4. Cancellation. You are authorized, in your discretion, should you for any reason whatsoever deem it necessary for your protection, without notice, to cancel any outstanding order, to close out the accounts of the Customer, in whole or in part, or to close out any commitment made on behalf of the Customer.

5. Payment of Indebtedness Upon Demand. The Customer shall at all times be liable for the payment upon demand of any obligations owing from the Customer to you, and the Customer shall be liable to you for any deficiency remaining in any such accounts in the event of the liquidation thereof (as contemplated in Paragraph 3 of this Agreement or otherwise), in whole or in part, by you or by the Customer; and the Customer shall make payment of such obligations upon demand.

6. Accounts Carried as Clearing Broker. The Customer understands that you are carrying the accounts of the Customer as clearing broker by arrangement with the Customer's Introducing Broker through whose courtesy the account of the Customer has been introduced to you. Until receipt from the Customer of written notice to the contrary, you may accept from and rely upon the Customer’s Introducing Broker for (a) orders for the purchase or sale in said account of securities and other property, and (b) any other instructions concerning the Customer's accounts. The Customer represents that the Customer understands that you act only to clear trades introduced by the Customer's Introducing Broker and to effect other back office functions for the Customer's introducing broker. The Customer confirms to you that the Customer is relying for any advice concerning the Customer's accounts solely on the Customer's Introducing Broker. The Customer understands that all representatives, employees and other agents with whom the Customer communicates concerning the Customer's account are agents of the Introducing Broker, and not your representatives, employees or other agents and the Customer will in no way hold you liable for any trading losses that the Customer may incur.
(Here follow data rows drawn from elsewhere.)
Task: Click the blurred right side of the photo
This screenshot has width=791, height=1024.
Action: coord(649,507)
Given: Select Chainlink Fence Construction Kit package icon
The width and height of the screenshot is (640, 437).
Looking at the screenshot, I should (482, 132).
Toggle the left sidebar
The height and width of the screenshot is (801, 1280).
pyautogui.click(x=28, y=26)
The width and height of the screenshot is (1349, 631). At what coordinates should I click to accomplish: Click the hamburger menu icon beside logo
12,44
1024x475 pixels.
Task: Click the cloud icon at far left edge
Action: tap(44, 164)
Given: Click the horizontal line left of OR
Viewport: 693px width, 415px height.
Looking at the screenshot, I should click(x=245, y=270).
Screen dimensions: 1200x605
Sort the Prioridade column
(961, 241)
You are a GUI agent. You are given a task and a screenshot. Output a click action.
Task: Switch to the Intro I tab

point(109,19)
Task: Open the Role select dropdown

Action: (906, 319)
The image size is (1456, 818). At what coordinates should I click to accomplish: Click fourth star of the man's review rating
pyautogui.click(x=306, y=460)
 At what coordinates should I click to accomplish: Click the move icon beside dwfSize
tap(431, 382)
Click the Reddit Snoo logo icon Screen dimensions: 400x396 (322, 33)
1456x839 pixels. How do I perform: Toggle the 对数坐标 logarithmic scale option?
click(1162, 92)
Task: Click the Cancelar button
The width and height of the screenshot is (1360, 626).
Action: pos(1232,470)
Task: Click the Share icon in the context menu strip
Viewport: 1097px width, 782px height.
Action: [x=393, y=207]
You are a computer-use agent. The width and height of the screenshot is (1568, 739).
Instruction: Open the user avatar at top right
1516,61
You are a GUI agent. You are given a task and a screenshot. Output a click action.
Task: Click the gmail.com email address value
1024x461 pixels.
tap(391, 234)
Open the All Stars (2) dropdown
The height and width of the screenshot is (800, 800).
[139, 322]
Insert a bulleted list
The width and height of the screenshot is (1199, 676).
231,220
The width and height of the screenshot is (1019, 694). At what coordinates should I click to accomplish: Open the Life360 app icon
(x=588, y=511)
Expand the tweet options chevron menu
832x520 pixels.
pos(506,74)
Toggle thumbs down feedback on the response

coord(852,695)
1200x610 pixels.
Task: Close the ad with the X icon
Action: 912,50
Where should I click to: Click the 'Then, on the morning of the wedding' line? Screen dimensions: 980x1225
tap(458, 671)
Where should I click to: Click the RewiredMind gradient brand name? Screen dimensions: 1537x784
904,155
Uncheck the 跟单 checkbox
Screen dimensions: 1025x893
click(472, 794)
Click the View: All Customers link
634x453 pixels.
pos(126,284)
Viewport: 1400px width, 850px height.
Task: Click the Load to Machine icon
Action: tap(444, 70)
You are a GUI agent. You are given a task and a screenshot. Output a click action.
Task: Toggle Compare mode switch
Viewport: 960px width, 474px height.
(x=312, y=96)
The Customer understands that you are not a principal of or partner with, and do not control in any way, the Introducing Broker or its representatives, employees or other agents. The Customer understands that you will not review the Customer's accounts and will have no responsibility for trades made in the Customer's accounts. You shall not be responsible or liable for any acts or omissions of the Introducing Broker or its representatives, employees or other agents. Notwithstanding the foregoing, in the event that the Customer initiates a claim against you in your capacity as clearing broker and does not prevail, the Customer shall be responsible for the costs and expenses associated with your defense of such claim. The Customer understands you shall be entitled to exercise and enforce directly against the Customer all rights granted to the Introducing Broker.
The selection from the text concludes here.